Task prompt – Repeat exactly the lines of the entries below from the one with "Viewport: 2576px width, 1306px height." through the one with "You are a computer-use agent. Viewport: 1642px", both ends included, and nothing else.

Collected data:
______________________________
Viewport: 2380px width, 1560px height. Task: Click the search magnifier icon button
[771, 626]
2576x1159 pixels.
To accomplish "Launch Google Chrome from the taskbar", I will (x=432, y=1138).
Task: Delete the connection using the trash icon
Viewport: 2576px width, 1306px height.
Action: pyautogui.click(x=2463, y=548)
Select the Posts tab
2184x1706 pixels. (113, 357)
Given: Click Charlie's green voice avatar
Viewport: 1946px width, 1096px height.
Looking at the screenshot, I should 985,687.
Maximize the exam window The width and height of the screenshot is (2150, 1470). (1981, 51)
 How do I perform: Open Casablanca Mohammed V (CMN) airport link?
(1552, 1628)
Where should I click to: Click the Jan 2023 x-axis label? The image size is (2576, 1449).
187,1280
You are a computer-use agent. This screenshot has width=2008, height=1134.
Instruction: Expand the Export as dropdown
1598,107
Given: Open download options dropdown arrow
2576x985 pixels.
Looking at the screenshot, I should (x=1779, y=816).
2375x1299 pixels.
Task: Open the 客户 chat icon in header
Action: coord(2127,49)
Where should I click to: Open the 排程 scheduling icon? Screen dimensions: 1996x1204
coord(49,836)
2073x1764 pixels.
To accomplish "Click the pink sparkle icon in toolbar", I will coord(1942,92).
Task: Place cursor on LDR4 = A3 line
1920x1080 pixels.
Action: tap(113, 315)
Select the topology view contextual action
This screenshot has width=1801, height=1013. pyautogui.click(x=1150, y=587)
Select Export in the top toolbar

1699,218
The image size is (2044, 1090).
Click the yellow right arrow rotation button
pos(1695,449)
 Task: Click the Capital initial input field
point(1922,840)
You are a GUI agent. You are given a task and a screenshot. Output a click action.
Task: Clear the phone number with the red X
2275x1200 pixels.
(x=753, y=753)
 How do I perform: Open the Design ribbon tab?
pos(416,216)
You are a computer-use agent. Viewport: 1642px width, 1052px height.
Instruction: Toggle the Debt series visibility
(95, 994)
______________________________
Solution –
Viewport: 2576px width, 1306px height.
Action: pyautogui.click(x=2463, y=548)
Select the Posts tab
2184x1706 pixels. (113, 357)
Given: Click Charlie's green voice avatar
Viewport: 1946px width, 1096px height.
Looking at the screenshot, I should 985,687.
Maximize the exam window The width and height of the screenshot is (2150, 1470). (1981, 51)
 How do I perform: Open Casablanca Mohammed V (CMN) airport link?
(1552, 1628)
Where should I click to: Click the Jan 2023 x-axis label? The image size is (2576, 1449).
187,1280
You are a computer-use agent. This screenshot has width=2008, height=1134.
Instruction: Expand the Export as dropdown
1598,107
Given: Open download options dropdown arrow
2576x985 pixels.
Looking at the screenshot, I should (x=1779, y=816).
2375x1299 pixels.
Task: Open the 客户 chat icon in header
Action: coord(2127,49)
Where should I click to: Open the 排程 scheduling icon? Screen dimensions: 1996x1204
coord(49,836)
2073x1764 pixels.
To accomplish "Click the pink sparkle icon in toolbar", I will coord(1942,92).
Task: Place cursor on LDR4 = A3 line
1920x1080 pixels.
Action: tap(113, 315)
Select the topology view contextual action
This screenshot has width=1801, height=1013. pyautogui.click(x=1150, y=587)
Select Export in the top toolbar

1699,218
The image size is (2044, 1090).
Click the yellow right arrow rotation button
pos(1695,449)
 Task: Click the Capital initial input field
point(1922,840)
You are a GUI agent. You are given a task and a screenshot. Output a click action.
Task: Clear the phone number with the red X
2275x1200 pixels.
(x=753, y=753)
 How do I perform: Open the Design ribbon tab?
pos(416,216)
You are a computer-use agent. Viewport: 1642px width, 1052px height.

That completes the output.